China will continue curbing on monopolistic behaviours in the internet sector and protect consumer data and meanwhile vowed to support the healthy development of the private economy, the internet sector and the digital economy, said Yi Gang, Governor of the People’s Bank of China (PBOC).
Yi made the remarks at the Regulating Big Tech conference hosted by the Bank for International Settlements (BIS) when commenting on the country’s move to close supervisory loopholes for the platform economy.
China will continue taking steps to curb monopolistic behavior among internet platform companies and strengthen the protection of consumer privacy and data security, Yi said. “We will continue to cooperate with anti-trust authorities to curb monopolies and actively deal with algorithm discrimination and other new forms of anti-competition behavior.”
The central bank will continue to require all financial services platforms to be licensed, Yi said, adding that technology companies engaged in financial services have to separate the functions with a subsidiary to prevent cross-sector risks, according to a transcript of his speech released by the PBOC on Saturday.

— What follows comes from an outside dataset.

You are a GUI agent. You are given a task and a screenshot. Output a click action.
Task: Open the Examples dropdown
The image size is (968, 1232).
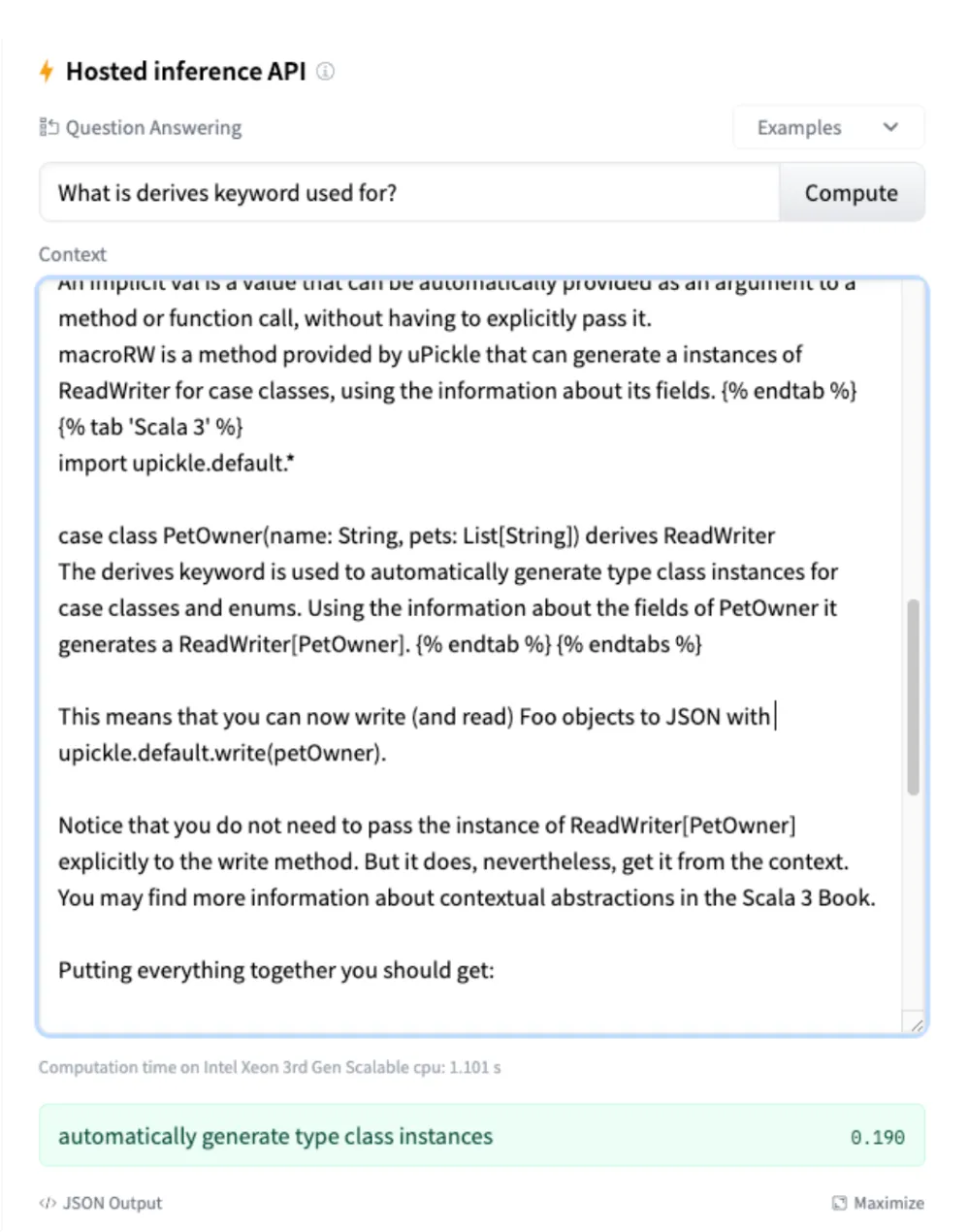pyautogui.click(x=827, y=127)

The banking authority has also asked tech platforms to sever the connection between personal credit services and financial institutions by extending credit information services to finance firms via licensed agencies, according to Yi.
Yi pointed to three principles that will guide the regulatory direction of FinTech — licensing, firewalls between different business segments, and severing the link between non-banks and banking information.
This is the latest in a series of moves by China to bring big tech companies in line with tighter restrictions, requirements and oversight. The country’s watchdogs first went after Jack Ma’s Ant Group, throwing a legal wrench in its plans for a mega initial public offering (IPO).
Chinese regulations have since gone after Didi just after its US IPO, situating onsite enforcers at its corporate headquarters. Antitrust investigations were also launched against eCommerce giant Alibaba Group and food delivery firm Meituan.
Yi’s speech sent a clear signal that China’s move in strengthening antitrust regulations is aimed at guiding and encouraging the private economy and the internet sector, rather than clamping down on tech giants as claimed by some Western media, said Dong Shaopeng, a senior research fellow at the Chongyang Institute for Financial Studies at Renmin University of China.
Following a record $2.8 billion antitrust fine levied on Alibaba in April, Chinese food delivery platform Meituan was fined 3.44 billion yuan ($533.5 million) for monopolistic practices by China’s top market regulator on Friday.
Following rectification, Alibaba’s digital apps, including Eleme and Youku, now support Tencent’s WeChat payment, while Tencent allows website access from Alibaba.
At the meeting, Yi also stressed that China is willing to participate in international rulemaking around the digitalization of financial services, and step up cooperation with international organizations like the BIS and other countries to prevent antitrust behavior, increase financial supervision and improve data protection for consumers.